Tedi Yusnanda N: Perang Thailand-Kamboja Harus Dilihat sebagai Cerminan Rapuhnya Arsitektur Keamanan ASEAN
jabarmedsos.com - Ketegangan kembali memuncak di kawasan Asia Tenggara, kali ini melibatkan dua negara yang pernah berseteru di masa lalu: Thailand dan Kamboja. Dalam situasi global yang diliputi oleh eskalasi konflik multipolar dari Ukraina hingga Timur Tengah, perang perbatasan dua negara ASEAN itu menambah daftar panjang instabilitas geopolitik kawasan. Di tengah kondisi ini, Direktur Eksekutif Sarasa Institute, Tedi Yusnanda N., saat dihubungi melalui sambungan telepon, menyatakan bahwa konflik Thailand-Kamboja tak bisa dipisahkan dari krisis kepercayaan terhadap mekanisme kolektif ASEAN.
“Ini bukan sekadar konflik dua negara. Ini adalah sinyal keras atas lemahnya bangunan kepercayaan strategis dan tidak efektifnya doktrin non-intervensi yang selama ini menjadi mantra ASEAN,” ujar Tedi.
Menurut Tedi, sejarah panjang rivalitas teritorial kedua negara sudah menjadi catatan klasik para sejarawan dan analis geopolitik. Perebutan kuil Preah Vihear sejak awal abad ke-20 hingga keputusan Mahkamah Internasional pada 1962 tak pernah benar-benar menutup luka geopolitik di kawasan itu. Dalam perspektif realisme politik internasional, konflik ini adalah bentuk konkret dari dilema keamanan klasik (security dilemma), di mana ketegangan meningkat saat negara-negara bertetangga mulai memperkuat militernya untuk saling menyeimbangkan kekuatan.

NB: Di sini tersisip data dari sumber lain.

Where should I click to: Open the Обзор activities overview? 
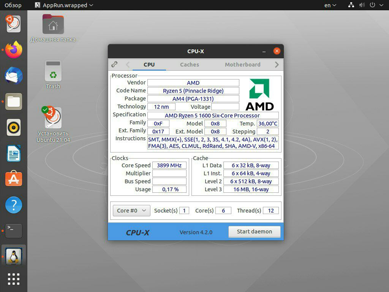click(13, 5)
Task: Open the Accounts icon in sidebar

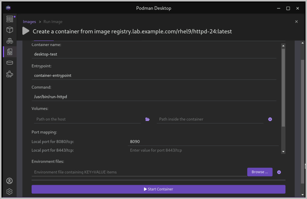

“Jika kita tarik ke belakang, teori John Mearsheimer soal offensive realism sangat menjelaskan dinamika ini: negara selalu ingin memastikan dominasinya di kawasan karena tidak percaya pada niat baik negara lain, terlebih jika institusi regional seperti ASEAN gagal menjadi penengah,” kata Tedi, merujuk pada karya Mearsheimer The Tragedy of Great Power Politics.

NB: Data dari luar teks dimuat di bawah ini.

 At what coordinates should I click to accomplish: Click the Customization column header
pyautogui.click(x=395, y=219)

Tedi juga menyinggung lemahnya respon kolektif ASEAN yang masih terjebak dalam kerangka soft diplomacy dan prinsip non-intervensi. Padahal, kata dia, “Jika ASEAN tidak bertransformasi menjadi institusi keamanan kolektif yang efektif, maka ia hanya akan menjadi forum basa-basi tahunan yang menonton kawasan terbakar dari dalam.”
Lebih jauh, ia mengingatkan bahwa akar perang di Asia Tenggara sering kali tersembunyi dalam narasi yang tampak sederhana: sengketa batas wilayah, pembangunan infrastruktur militer, hingga pergeseran dukungan internasional. Namun yang lebih penting, kata Tedi, adalah bagaimana rivalitas global turut menjadikan Asia Tenggara sebagai teater pengaruh baru. “Konflik lokal sering dipicu oleh provokasi global. Ketika Amerika dan Tiongkok bersaing di Laut Cina Selatan, dan BRICS memperluas jejaringnya, maka negara-negara kecil seperti Thailand dan Kamboja bisa tergoda memainkan kartu konflik untuk menarik dukungan ekonomi atau militer dari kekuatan besar,” tegasnya.
Indonesia, sebagai negara besar di Asia Tenggara dan anggota BRICS yang baru, seharusnya tidak hanya menjadi penonton. Tedi menekankan bahwa posisi strategis Indonesia di antara dua samudera dan dua benua, serta peran historisnya sebagai motor utama Gerakan Non-Blok, menempatkannya sebagai satu-satunya kekuatan regional yang mampu menginisiasi sistem keamanan kolektif ASEAN yang lebih fungsional.
“Indonesia harus menawarkan arsitektur baru keamanan kawasan berbasis prinsip pertahanan bersama dan penyelesaian konflik yang mengikat. Bukan sekadar retorika diplomasi senyum,” ucap Tedi.
Dalam konteks yang lebih luas, konflik Thailand-Kamboja mengingatkan bahwa Asia Tenggara tidak imun terhadap badai perang global yang sedang menyebar. Di tengah runtuhnya konsensus liberal pasca-Perang Dingin, dunia tengah memasuki fase entropic geopolitics, istilah yang dipopulerkan oleh filsuf Slavoj Zizek untuk menggambarkan era penuh kebingungan strategis dan runtuhnya narasi besar tentang perdamaian.
“Kita sedang hidup dalam dunia yang kehilangan arah kompas. Tanpa arah strategis, tanpa arsitektur damai yang mengikat, Asia Tenggara berpotensi menjadi api kecil yang bisa membakar seluruh dunia,” tutup Tedi.